=== Begin Enclosure ===

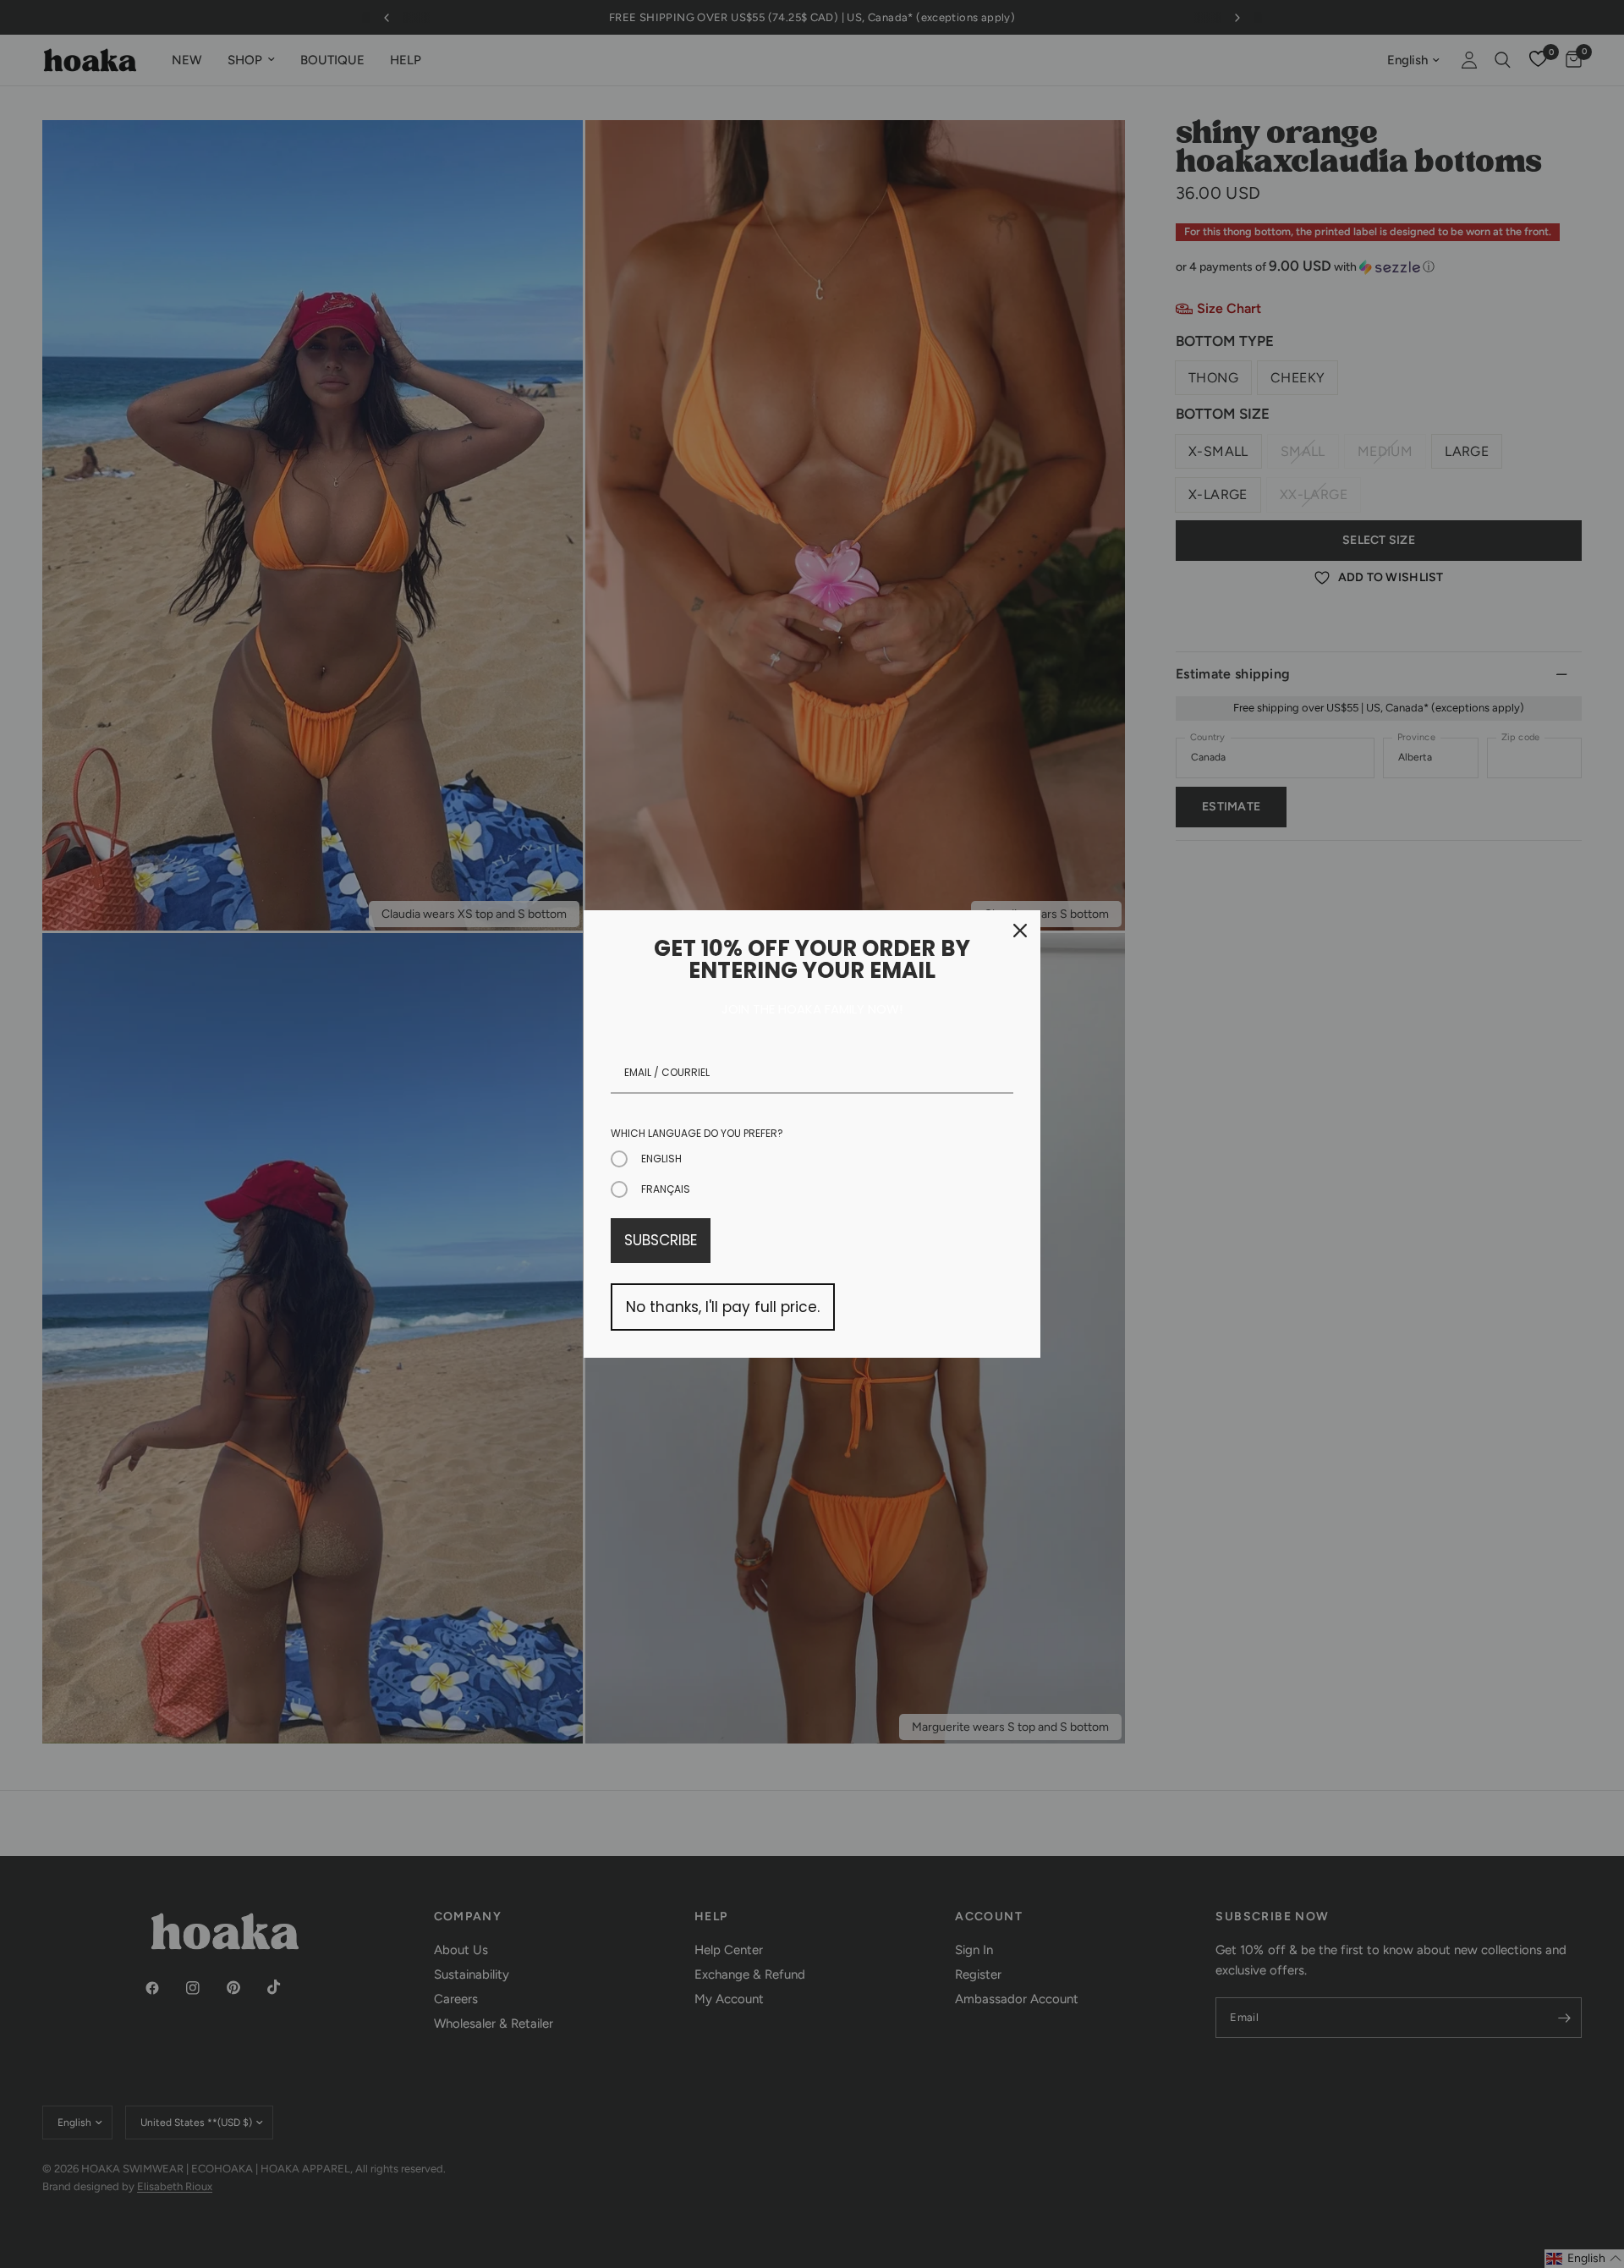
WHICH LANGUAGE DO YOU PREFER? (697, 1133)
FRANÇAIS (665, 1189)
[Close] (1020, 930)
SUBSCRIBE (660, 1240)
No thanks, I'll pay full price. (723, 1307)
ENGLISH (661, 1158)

=== End Enclosure ===
=== Begin Enclosure ===

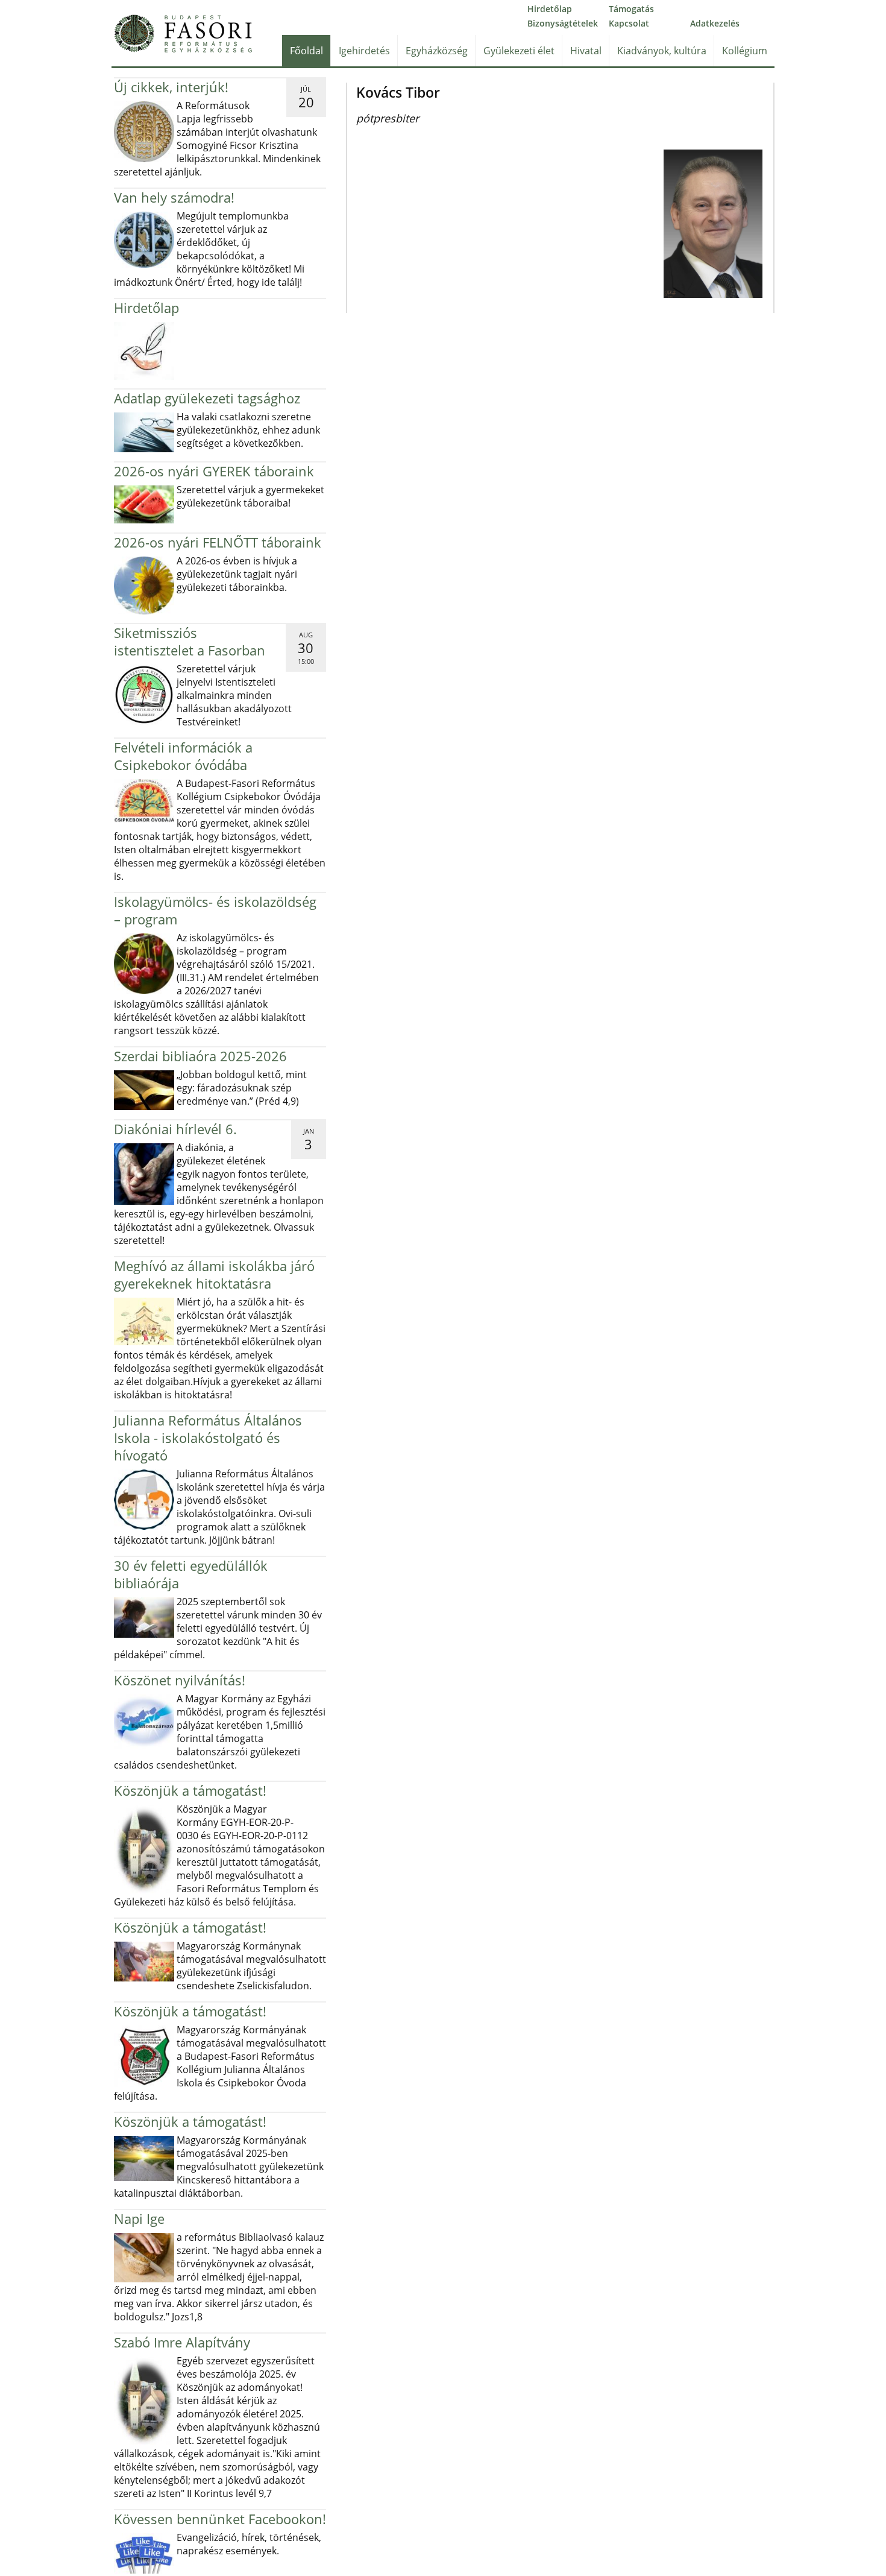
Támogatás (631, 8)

=== End Enclosure ===

● **Exercise description**
Reproduce, word for word and in full, only the lines above that start at the line with "FRANÇAIS (665, 1189)" and run through the line with "ENGLISH (661, 1158)", both ends included.

● **Response area**
FRANÇAIS (665, 1189)
[Close] (1020, 930)
SUBSCRIBE (660, 1240)
No thanks, I'll pay full price. (723, 1307)
ENGLISH (661, 1158)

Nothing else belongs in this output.